Mais peut-on réellement se poignarder dans la poitrine,… deux fois ?
Il existe une littérature médico-légale assez abondante sur le sujet des coups de couteau, mais, pour être clair, la plupart des décès par arme blanche sont des homicides : selon une étude qui a considéré 700 décès par coupure et par arme blanche (et gardez à l’esprit que cela inclut également les décès par coupure et non par arme blanche) 80 % étaient dus à un homicide, et seulement 18 % à un suicide, tandis que le reste, 2 %, était dû à un accident.
Selon le Bureau of Justice Statistics, le couteau est la deuxième arme utilisée après l’arme à feu : 16,5% de tous les meurtres sont causés par des couteaux contre 64% par des armes à feu. Mais lorsqu’une personne assassine son petit ami ou sa petite amie, les statistiques sont encore plus révélatrices : 32,8 % des délinquants ont utilisé un couteau pour tuer leur partenaire, tandis que 47,2 % ont utilisé une arme à feu. Il ne s’agit que de statistiques, mais le couteau est sans conteste une arme fréquemment utilisée lors de violences domestiques. Dans un article récent du SF Weekly, les appels d’urgence pour violence domestique impliquant une arme à feu ont augmenté de 53 % et ceux impliquant un couteau de 87 % l’année dernière. Gardons à l’esprit que les couteaux sont couramment utilisés en cas de violence domestique et qu’Elliott et sa petite amie s’étaient disputés ce jour-là, elle l’a admis à la police et les voisins ont entendu les cris
Si nous examinons la possibilité d’un suicide par arme blanche, il y a quelques points à considérer :
– Les suicides par arme blanche existent mais ils sont très rares : Selon de nombreuses études, les suicides par blessure par force vive représentent moins de 2% de tous les suicides, donc le choix d’un couteau ou de tout autre instrument tranchant pour se suicider est inhabituel. En outre, de nombreuses études indiquent que les sites les plus courants pour les blessures auto-infligées sont le cou et l’abdomen, et non la poitrine. Il y a donc en réalité beaucoup moins de 2 % des personnes qui se suicident en se poignardant dans la poitrine. De plus, le thorax est la région la plus ciblée pour les victimes d’homicide alors que les suicides par incision visent surtout et les membres supérieurs, le cou ou les poignets
– Le moment de la journée : Cela s’est produit en milieu de journée, alors que les études révèlent que la plupart des automutilations au couteau (69%) ont lieu la nuit ou aux premières heures du matin, et que très peu d’automutilations au couteau sont effectivement constatées par quelqu’un d’autre. C’est évidemment une scène très dramatique à laquelle elle a dû assister, qui aurait pu la traumatiser à vie ou la faire passer pour coupable. Elliott voulait-il lui faire ça ?

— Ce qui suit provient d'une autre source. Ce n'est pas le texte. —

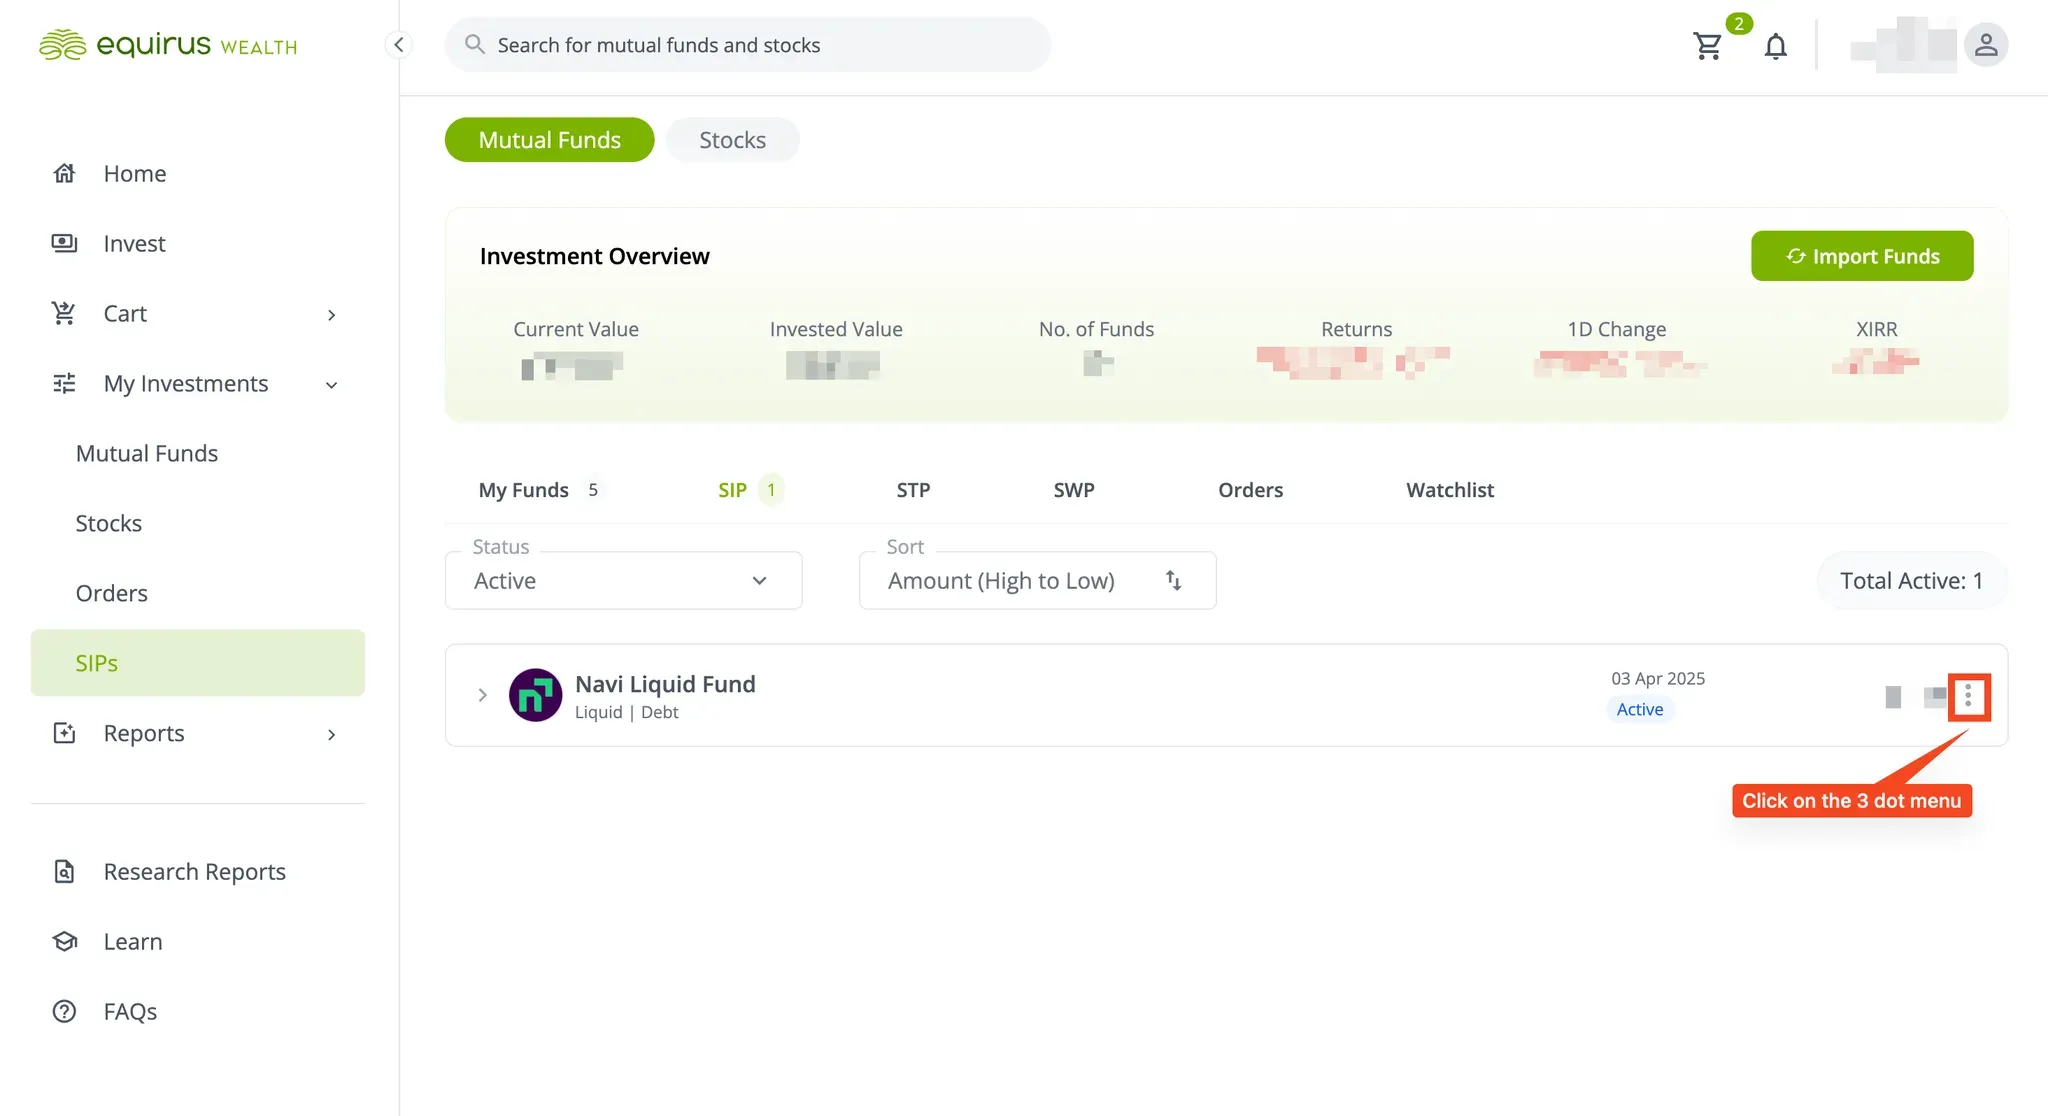Collapse the My Investments section
Screen dimensions: 2048x1116
(332, 385)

– Blessures au sternum et aux côtes : Selon une vaste étude incluant 118 décès par force vive, la probabilité d’un homicide est beaucoup plus élevée si l’on retrouve des blessures osseuses ou cartilagineuses (elles ont été retrouvées dans 74,3% des cas) et la probabilité d’un suicide est plus élevée si ces blessures sont absentes (elles n’ont été retrouvées que dans 14,6% des cas). Les victimes de suicide ont tendance à éviter les structures anatomiques solides, telles que les côtes et le sternum, alors que la fréquence des plaies osseuses ou cartilagineuses dans les homicides est élevée parce que les agresseurs ignorent la présence des os. Dans le cas d’Elliott, le coup de couteau n°1 a blessé l’espace intercostal, et le coup de couteau n°2 a « perforé le bord gauche du sternum ». Le sternum perforé d’Elliott est éloquent.
– La profondeur des blessures : Les blessures causées par les agresseurs à leurs victimes sont généralement plus graves que celles qui sont auto-infligées. Sur le rapport d’autopsie, la profondeur de pénétration estimée de la blessure n°2 d’Elliott se situe entre 5 et 7 pouces (12,7 -17,8 cm), ce qui est assez sévère.
– Les vêtements : Elliott a été poignardé avec ses vêtements, et ceci est très significatif une fois de plus car les études montrent que les dommages aux vêtements sont relativement rares en cas de suicide (entre 4% et 39% selon les études) alors que le coup de couteau est porté à travers les vêtements dans la plupart des homicides. Dans le cas des suicides, la personne expose généralement la zone choisie avant le coup de couteau et il n’y a pas de dommages aux vêtements.
– L’absence de blessures d’hésitation : Lorsqu’une personne se poignarde elle-même, des blessures d’hésitation (blessures incisées superficielles) sont souvent faites avant la blessure profonde fatale. Elles indiquent une indécision avant l’acte final. Elliott n’avait pas de blessures d’hésitation autour des grands coups de couteau dans sa poitrine et son cou et ses poignets étaient intacts. Selon de nombreuses études, les marques d’hésitation sont un indicateur fort de suicide, elles sont présentes dans la plupart des cas de suicides (>70%) et on pense même que c’est l’indication la plus utile pour distinguer le suicide de l’homicide.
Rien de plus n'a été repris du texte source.